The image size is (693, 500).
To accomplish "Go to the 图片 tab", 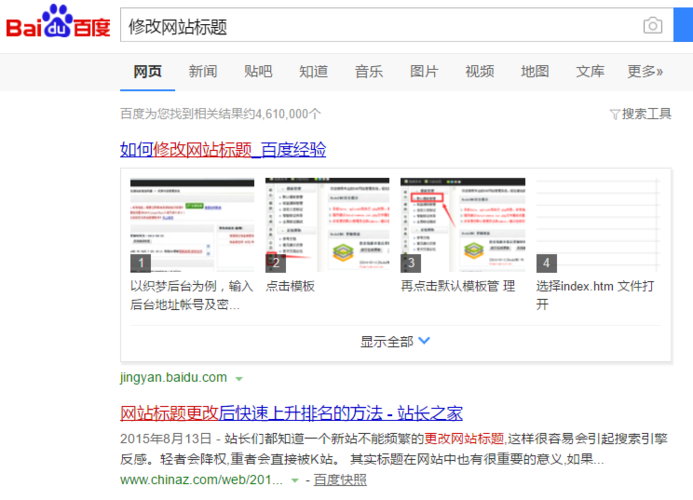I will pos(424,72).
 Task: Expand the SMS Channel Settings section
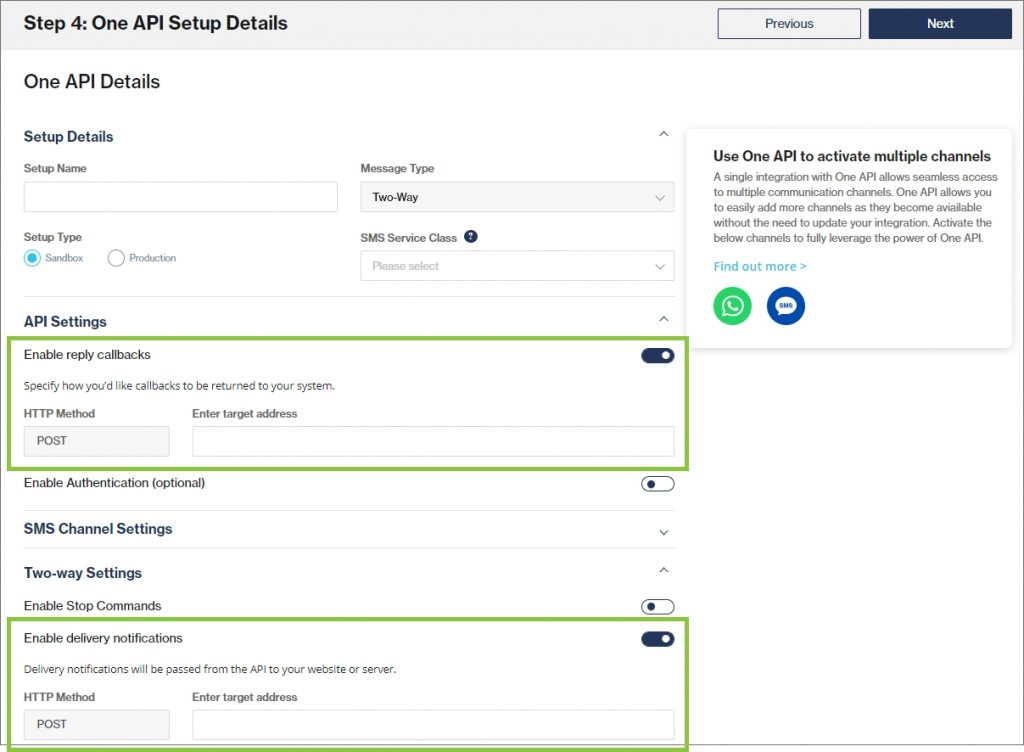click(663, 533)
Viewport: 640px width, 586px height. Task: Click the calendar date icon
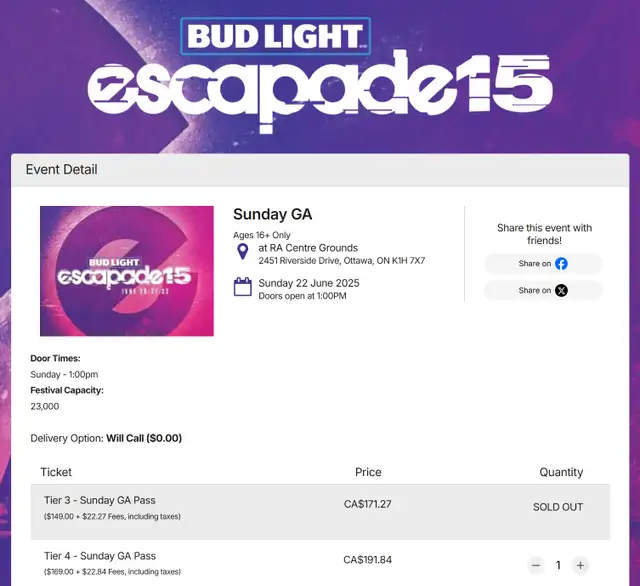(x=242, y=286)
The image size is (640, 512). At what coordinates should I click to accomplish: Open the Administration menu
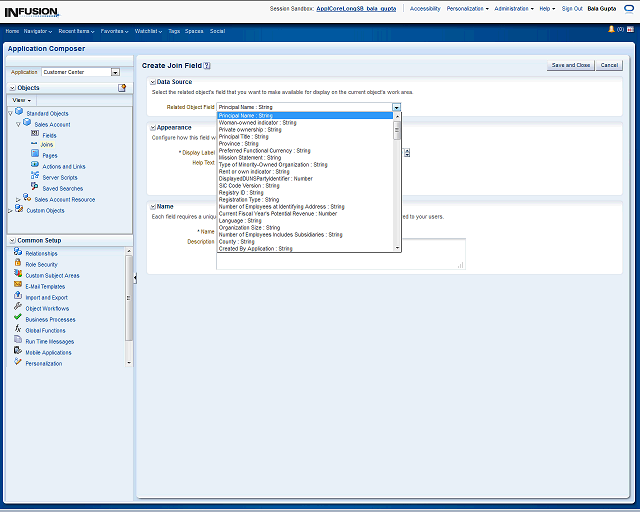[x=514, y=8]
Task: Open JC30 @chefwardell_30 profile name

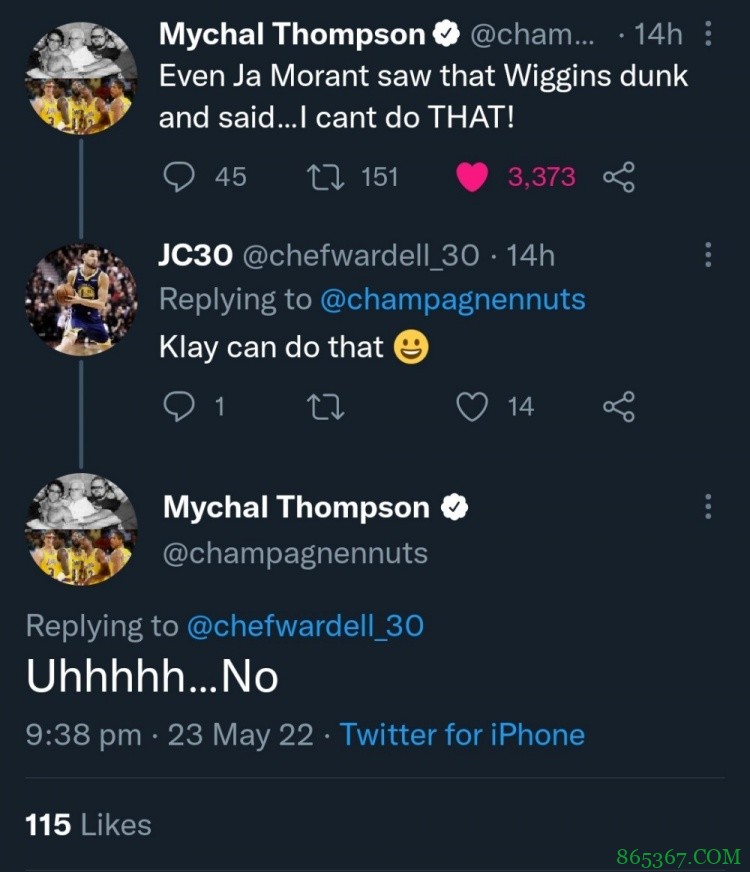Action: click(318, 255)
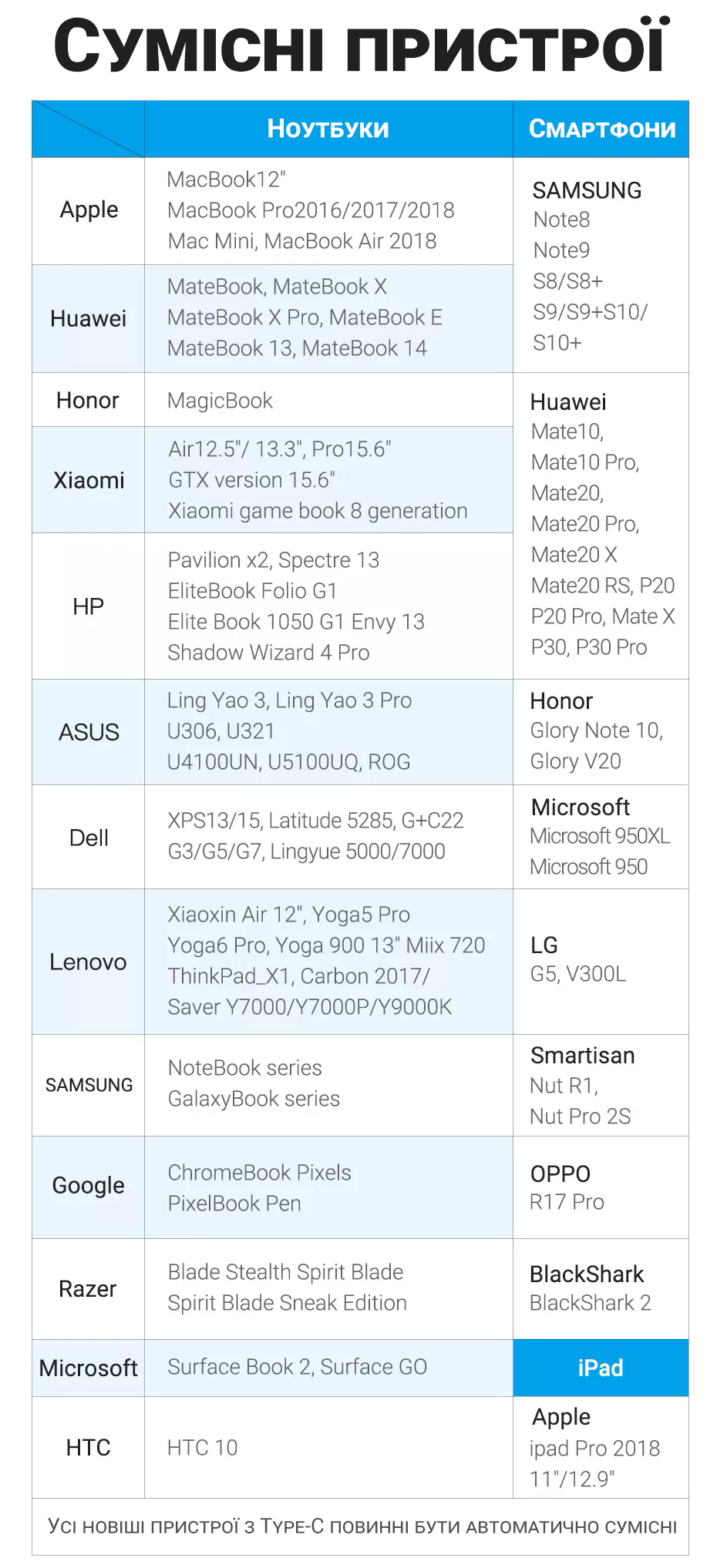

> _Your instructions_:
Please write out the material from the line containing "Task: Expand the" to its final line, both inclusive, exactly as it appears; pictures are not part of the copy.

> _Expected answer_:
 Task: Expand the SMS Channel Settings section
click(663, 533)
Viewport: 640px width, 586px height. Task: Click the calendar date icon
(x=242, y=286)
The image size is (640, 512). At what coordinates should I click to accomplish: Open the Administration menu
[x=514, y=8]
Task: Open JC30 @chefwardell_30 profile name

Action: click(318, 255)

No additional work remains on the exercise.